> _Instructions for the task_
Copy out all the lines of the data that hold the word "badge".

> _Working data_
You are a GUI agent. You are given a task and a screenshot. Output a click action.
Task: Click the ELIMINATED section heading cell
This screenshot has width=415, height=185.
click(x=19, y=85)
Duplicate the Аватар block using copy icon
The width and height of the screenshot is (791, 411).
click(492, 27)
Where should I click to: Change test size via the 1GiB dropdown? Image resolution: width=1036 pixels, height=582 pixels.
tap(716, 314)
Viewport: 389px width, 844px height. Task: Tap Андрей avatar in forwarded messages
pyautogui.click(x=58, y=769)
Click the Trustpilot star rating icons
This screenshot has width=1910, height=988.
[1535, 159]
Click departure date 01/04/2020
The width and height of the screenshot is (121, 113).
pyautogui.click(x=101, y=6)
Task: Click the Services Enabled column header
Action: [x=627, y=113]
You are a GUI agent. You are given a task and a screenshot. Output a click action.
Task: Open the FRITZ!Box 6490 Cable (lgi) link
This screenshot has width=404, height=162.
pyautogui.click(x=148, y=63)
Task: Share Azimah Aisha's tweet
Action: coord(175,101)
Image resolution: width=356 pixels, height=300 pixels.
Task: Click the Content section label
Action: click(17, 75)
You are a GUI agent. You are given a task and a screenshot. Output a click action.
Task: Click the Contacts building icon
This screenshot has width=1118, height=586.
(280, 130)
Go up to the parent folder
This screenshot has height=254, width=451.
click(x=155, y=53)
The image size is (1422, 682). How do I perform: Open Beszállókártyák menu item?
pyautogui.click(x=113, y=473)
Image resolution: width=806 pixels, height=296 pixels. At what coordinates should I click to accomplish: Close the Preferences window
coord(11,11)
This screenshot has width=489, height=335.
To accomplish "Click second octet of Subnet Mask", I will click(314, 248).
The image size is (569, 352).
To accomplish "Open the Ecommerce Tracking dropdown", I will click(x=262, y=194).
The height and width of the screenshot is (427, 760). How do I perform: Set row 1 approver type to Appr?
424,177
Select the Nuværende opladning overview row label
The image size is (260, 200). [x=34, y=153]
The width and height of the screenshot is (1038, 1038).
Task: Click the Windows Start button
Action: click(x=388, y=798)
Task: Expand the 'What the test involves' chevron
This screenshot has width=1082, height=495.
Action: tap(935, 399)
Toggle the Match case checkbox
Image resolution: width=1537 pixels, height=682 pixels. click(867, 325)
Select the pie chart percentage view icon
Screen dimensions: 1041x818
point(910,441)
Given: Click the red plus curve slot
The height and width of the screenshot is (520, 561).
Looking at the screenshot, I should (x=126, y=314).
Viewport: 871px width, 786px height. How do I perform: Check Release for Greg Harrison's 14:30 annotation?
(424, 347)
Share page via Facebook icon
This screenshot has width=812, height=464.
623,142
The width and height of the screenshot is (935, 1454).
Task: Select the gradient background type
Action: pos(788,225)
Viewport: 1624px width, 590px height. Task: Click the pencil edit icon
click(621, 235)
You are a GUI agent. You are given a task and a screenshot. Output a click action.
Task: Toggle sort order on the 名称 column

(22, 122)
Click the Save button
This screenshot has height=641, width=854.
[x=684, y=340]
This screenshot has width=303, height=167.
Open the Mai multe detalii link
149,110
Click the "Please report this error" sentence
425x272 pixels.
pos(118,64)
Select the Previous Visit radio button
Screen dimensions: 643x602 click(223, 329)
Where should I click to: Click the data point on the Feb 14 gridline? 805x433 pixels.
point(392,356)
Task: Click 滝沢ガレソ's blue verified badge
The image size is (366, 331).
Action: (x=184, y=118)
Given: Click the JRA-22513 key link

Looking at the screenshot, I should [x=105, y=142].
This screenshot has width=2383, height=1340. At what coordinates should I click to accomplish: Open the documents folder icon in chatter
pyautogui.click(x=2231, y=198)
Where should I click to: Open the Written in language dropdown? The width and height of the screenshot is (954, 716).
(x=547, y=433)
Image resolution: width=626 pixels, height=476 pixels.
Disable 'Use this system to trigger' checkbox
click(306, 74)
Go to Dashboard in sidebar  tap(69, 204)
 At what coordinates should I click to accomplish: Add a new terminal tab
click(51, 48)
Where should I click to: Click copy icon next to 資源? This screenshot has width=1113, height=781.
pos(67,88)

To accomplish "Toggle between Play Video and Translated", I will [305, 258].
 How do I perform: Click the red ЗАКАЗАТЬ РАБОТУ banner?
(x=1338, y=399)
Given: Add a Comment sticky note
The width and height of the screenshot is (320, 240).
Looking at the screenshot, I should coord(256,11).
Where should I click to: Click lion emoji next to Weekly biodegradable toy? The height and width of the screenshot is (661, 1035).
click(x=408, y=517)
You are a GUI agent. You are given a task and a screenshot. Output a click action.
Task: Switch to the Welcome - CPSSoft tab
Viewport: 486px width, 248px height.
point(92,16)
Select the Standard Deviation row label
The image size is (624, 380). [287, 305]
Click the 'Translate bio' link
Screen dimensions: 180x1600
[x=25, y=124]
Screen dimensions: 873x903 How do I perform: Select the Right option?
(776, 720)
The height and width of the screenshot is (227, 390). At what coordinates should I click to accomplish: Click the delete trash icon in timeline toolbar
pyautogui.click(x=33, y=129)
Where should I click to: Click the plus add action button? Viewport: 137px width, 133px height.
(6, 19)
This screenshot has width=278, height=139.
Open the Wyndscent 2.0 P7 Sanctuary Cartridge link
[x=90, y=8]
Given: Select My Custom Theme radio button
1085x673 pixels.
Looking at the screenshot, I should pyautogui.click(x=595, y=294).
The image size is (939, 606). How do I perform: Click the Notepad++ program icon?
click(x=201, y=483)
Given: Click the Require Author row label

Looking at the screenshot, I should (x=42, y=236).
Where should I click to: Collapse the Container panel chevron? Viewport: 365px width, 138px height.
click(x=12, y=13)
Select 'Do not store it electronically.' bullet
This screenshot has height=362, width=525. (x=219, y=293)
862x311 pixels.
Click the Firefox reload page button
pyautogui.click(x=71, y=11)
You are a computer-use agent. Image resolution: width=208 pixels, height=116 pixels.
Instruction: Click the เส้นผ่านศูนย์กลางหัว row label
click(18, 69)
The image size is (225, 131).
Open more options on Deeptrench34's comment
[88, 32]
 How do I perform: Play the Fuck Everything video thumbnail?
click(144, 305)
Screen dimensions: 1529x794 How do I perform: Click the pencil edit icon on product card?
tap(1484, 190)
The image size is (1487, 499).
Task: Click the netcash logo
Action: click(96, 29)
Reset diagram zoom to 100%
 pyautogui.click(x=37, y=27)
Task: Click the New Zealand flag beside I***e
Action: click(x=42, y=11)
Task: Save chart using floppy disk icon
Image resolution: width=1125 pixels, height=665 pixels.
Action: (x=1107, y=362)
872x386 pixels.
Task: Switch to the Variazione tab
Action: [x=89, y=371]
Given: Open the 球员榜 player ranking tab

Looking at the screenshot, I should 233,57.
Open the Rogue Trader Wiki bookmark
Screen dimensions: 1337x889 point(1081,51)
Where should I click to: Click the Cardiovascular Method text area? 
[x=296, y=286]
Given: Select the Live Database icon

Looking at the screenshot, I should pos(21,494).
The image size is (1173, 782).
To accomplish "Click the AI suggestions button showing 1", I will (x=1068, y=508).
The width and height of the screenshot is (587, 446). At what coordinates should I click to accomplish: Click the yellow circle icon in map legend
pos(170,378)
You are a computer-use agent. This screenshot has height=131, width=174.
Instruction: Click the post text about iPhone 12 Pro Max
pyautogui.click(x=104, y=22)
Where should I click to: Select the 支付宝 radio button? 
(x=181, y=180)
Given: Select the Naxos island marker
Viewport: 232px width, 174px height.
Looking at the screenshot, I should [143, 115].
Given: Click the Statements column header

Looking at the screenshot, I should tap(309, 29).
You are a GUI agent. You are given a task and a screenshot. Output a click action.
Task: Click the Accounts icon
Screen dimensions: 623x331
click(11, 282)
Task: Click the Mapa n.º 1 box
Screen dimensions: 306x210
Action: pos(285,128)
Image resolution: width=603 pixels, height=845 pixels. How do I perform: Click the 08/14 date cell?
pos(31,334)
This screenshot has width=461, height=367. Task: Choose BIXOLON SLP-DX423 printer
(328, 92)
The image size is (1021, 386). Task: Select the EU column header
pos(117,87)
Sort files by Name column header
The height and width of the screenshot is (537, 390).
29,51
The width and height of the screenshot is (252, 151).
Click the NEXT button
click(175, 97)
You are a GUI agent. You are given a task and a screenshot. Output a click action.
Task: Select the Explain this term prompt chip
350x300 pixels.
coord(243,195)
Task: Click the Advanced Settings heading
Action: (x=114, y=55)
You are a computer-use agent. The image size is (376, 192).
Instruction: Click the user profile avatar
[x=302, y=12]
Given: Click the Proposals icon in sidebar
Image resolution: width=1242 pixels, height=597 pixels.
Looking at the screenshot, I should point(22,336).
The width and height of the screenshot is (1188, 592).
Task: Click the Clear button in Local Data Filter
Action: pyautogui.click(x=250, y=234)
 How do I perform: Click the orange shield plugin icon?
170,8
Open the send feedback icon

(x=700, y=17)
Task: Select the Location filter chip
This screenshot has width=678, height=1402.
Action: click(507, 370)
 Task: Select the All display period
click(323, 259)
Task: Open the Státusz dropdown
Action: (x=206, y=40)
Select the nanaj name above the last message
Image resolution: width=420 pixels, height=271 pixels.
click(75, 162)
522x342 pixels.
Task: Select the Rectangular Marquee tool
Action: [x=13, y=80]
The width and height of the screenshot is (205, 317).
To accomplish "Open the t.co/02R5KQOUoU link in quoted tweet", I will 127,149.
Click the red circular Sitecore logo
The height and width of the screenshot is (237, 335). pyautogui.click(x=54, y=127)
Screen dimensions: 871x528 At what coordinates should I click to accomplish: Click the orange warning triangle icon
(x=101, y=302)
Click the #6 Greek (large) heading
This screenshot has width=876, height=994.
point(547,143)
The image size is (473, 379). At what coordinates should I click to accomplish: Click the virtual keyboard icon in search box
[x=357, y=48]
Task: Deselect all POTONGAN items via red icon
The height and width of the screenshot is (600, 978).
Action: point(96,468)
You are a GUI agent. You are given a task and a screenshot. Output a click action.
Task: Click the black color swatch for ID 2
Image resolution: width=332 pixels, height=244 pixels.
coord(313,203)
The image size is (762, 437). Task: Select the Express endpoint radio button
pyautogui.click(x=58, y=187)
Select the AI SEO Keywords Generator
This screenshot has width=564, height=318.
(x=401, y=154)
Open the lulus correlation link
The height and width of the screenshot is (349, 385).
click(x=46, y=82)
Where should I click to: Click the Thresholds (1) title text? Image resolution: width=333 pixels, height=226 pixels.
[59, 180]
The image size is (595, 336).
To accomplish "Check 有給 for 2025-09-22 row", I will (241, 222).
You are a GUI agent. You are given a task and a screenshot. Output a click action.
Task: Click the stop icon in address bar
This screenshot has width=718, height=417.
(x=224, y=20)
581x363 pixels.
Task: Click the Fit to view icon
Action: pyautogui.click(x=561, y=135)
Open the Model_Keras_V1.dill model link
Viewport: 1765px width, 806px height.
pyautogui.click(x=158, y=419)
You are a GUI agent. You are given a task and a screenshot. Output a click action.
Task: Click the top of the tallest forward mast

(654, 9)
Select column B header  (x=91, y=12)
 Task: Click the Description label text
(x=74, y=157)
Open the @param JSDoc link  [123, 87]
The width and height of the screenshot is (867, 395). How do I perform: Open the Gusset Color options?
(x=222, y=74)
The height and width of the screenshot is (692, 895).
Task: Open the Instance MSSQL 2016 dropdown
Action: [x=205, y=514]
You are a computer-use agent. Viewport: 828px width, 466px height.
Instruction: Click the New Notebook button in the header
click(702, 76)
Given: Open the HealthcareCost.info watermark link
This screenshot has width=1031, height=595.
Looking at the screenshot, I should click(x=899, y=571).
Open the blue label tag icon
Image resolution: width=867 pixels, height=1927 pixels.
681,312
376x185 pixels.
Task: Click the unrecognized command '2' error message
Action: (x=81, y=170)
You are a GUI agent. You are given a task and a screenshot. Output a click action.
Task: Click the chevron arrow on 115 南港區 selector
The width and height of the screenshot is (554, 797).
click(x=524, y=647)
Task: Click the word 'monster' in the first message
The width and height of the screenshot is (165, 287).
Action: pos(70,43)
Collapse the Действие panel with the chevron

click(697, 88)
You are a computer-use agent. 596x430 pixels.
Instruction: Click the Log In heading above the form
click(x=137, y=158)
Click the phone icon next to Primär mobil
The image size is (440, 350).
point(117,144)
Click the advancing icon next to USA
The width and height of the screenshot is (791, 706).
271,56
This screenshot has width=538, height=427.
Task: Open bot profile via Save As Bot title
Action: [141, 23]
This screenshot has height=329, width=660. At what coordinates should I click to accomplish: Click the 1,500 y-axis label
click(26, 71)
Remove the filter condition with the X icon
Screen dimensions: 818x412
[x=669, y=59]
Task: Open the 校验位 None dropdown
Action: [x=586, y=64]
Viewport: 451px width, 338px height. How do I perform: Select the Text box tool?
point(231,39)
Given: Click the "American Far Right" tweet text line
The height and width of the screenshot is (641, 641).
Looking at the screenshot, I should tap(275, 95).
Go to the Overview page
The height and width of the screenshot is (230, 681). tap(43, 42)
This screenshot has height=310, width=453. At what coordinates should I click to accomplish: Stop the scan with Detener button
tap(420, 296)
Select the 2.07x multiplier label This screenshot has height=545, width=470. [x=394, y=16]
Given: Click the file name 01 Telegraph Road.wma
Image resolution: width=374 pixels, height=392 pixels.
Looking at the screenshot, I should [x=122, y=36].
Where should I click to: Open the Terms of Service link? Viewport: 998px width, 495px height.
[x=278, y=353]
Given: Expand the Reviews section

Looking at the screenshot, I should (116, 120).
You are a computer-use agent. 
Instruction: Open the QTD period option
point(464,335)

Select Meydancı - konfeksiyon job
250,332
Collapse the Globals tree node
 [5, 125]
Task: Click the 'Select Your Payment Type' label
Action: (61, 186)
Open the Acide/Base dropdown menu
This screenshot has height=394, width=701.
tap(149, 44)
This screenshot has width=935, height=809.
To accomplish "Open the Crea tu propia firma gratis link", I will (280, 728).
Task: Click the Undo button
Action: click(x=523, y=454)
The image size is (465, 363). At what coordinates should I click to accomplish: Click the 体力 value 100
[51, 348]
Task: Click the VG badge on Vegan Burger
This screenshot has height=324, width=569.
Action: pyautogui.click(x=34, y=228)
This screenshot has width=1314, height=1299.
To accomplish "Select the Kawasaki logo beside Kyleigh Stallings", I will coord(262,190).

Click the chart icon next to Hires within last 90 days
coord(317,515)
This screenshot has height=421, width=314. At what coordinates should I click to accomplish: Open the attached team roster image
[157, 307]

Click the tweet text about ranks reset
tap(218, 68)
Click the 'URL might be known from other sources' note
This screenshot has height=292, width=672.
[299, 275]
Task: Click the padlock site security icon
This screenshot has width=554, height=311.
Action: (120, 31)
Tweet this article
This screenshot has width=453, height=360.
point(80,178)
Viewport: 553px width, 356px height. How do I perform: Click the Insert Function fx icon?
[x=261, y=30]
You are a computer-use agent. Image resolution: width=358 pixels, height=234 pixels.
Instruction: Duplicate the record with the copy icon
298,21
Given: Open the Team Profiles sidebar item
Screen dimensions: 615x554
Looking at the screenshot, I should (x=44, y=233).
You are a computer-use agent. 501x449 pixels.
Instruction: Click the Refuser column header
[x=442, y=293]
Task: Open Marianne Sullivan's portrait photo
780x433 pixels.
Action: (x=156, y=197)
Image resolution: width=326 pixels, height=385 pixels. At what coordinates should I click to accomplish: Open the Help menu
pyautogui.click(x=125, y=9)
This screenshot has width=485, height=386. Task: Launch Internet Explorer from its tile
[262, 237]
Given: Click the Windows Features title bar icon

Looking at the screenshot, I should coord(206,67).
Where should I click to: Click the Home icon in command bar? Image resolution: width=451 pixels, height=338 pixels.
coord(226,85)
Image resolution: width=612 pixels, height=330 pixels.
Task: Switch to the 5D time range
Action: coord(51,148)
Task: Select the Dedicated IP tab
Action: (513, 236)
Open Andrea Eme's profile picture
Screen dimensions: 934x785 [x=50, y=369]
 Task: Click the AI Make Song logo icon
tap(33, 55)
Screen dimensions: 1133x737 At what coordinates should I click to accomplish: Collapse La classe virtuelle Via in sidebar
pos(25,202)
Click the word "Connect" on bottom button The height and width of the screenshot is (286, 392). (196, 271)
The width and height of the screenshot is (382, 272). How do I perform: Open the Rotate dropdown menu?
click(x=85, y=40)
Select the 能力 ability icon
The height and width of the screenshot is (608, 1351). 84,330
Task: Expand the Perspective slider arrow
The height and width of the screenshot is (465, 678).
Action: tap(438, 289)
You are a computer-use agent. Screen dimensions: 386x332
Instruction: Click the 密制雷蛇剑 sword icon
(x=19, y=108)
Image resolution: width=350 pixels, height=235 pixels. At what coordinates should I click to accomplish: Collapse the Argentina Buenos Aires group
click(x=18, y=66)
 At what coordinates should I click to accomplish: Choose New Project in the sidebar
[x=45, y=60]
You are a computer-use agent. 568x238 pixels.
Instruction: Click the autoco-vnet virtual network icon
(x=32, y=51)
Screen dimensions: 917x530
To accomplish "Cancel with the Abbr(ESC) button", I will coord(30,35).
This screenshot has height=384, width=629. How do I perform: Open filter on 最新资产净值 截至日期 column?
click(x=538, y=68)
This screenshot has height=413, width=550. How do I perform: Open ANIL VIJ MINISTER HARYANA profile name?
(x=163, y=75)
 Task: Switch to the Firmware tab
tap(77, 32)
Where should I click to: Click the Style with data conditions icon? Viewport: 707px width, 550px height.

> _Solved problem_
Task: Click 滝沢ガレソ's blue verified badge
Task: Click the VG badge on Vegan Burger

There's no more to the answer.